Critical insight: Every token attends to every other token in one matrix multiplication. Sequence of length N requires one N×N matrix multiply — all done in parallel on GPU. Compare to RNN's N sequential steps. This is why Transformers train so much faster.
Try it: which word does "it" attend to?
Click any token to see which other tokens it would most strongly attend to in this sentence. (Scores are illustrative — but they reflect what real attention heads actually learn.)
Multi-Head Attention
One attention operation can only capture one type of relationship. Multi-head attention runs the attention mechanism multiple times in parallel (e.g., 8 or 16 heads), each with its own learned W_Q, W_K, W_V matrices.
It's like having 8 different analysts all reading the same document simultaneously. Head 1 might focus on subject-verb relationships. Head 2 might focus on pronoun coreference. Head 3 might focus on syntactic dependencies. Their outputs are concatenated and projected into a single vector. More perspectives = richer understanding.
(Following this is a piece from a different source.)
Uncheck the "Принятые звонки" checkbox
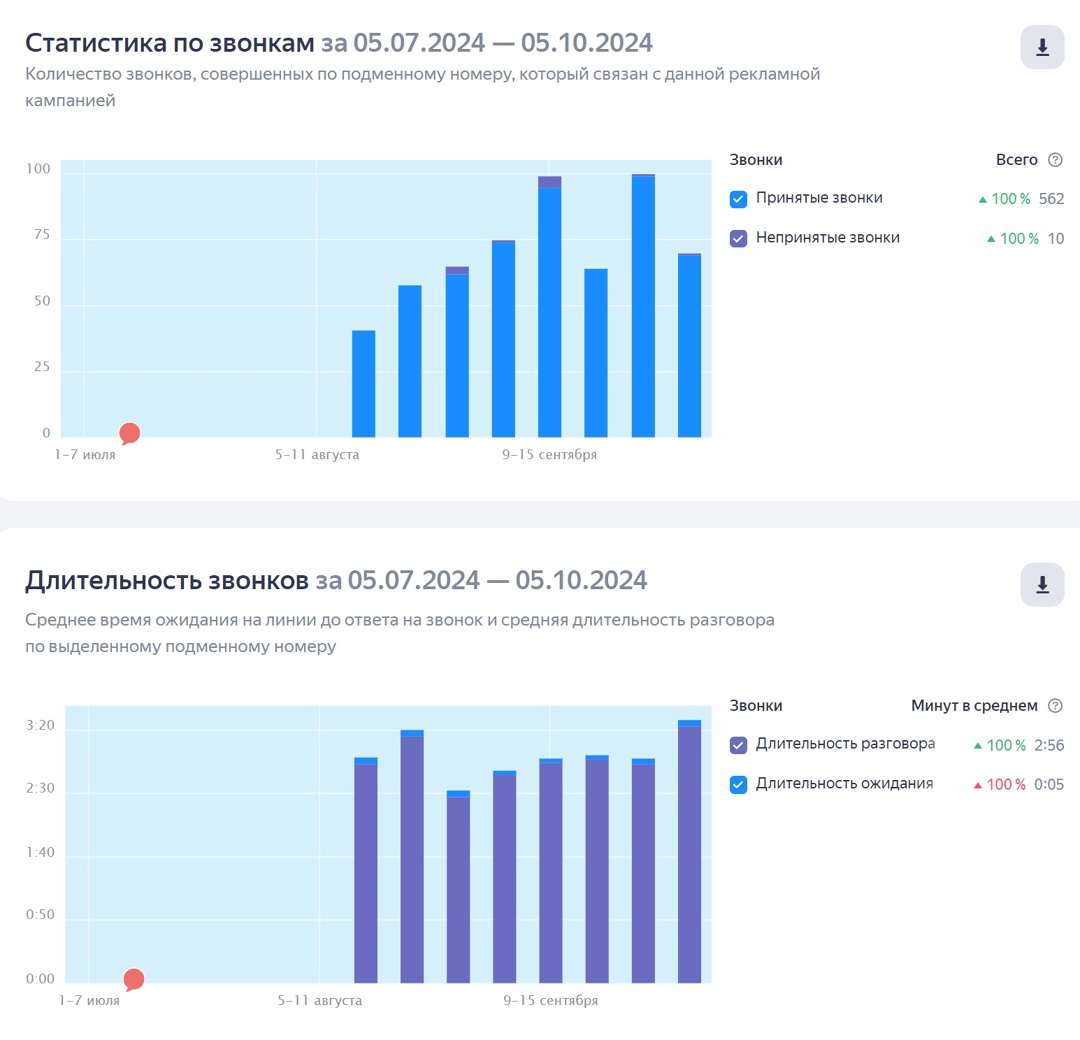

"Do we tell each head what to look for?"
Short answer: no. Each head's W_Q, W_K, W_V matrices start as small random numbers. Nothing in the architecture says "head 3 = pronouns." During training, the only signal the model gets is the next-token loss, propagated back through every weight via backpropagation.
So why do heads specialize? Because the architecture forces them to:
The output is a concatenation of all heads
If two heads compute the exact same thing, one is redundant — it doesn't reduce loss, but it costs parameters. Gradient descent quickly pushes them apart.
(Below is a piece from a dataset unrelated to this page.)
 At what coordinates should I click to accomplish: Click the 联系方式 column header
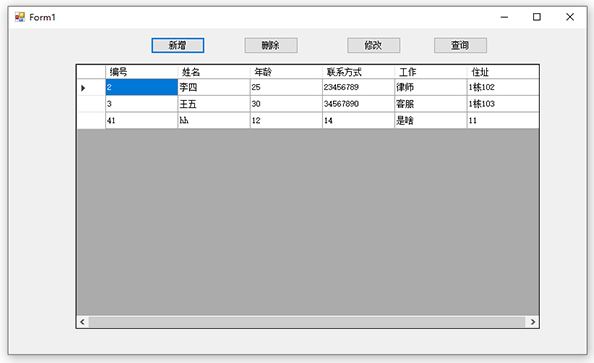358,72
Each head has a smaller dimension
If d_model=512 and there are 8 heads, each head only operates on 64 dimensions. No single head has the capacity to model everything — they have to divide the labor.
Loss rewards diverse, useful patterns
Heads that capture genuinely different relationships (one tracks syntax, another tracks semantics, another tracks long-range dependencies) reduce loss the most. So that's what they drift toward.
This is one of the most beautiful things about deep learning: specialization is emergent, not designed. Researchers later probe trained models (e.g., the famous "What does BERT look at?" paper) and discover heads that track subject-verb agreement, coreference, syntactic dependencies — none of which were programmed in. The architecture creates pressure for diversity, and the data does the rest.
The Full Transformer Architecture
"Attention Is All You Need" — what the paper actually built
The original paper — "Attention Is All You Need"
The 2017 Google paper (Vaswani et al., arXiv:1706.03762) stacked attention layers into a full architecture. No recurrence. No convolutions. Just attention and feed-forward layers.
Walking through every stage
Here's exactly what happens to a sentence as it flows through the architecture above, top to bottom:
Tokenization & Input Embeddings
"How are you?" is split into tokens, each token ID is looked up in an embedding table, producing a vector of size d_model (e.g., 512). Output: a matrix of shape [seq_len × 512].
Positional Encoding
Attention has no built-in notion of order. A sinusoidal positional vector is added to each token embedding so the model knows token 1 is different from token 5.
Encoder · Multi-Head Self-Attention
Every input token attends to every other input token in parallel. Each token's representation becomes a weighted blend of all input tokens — context-aware, bidirectional.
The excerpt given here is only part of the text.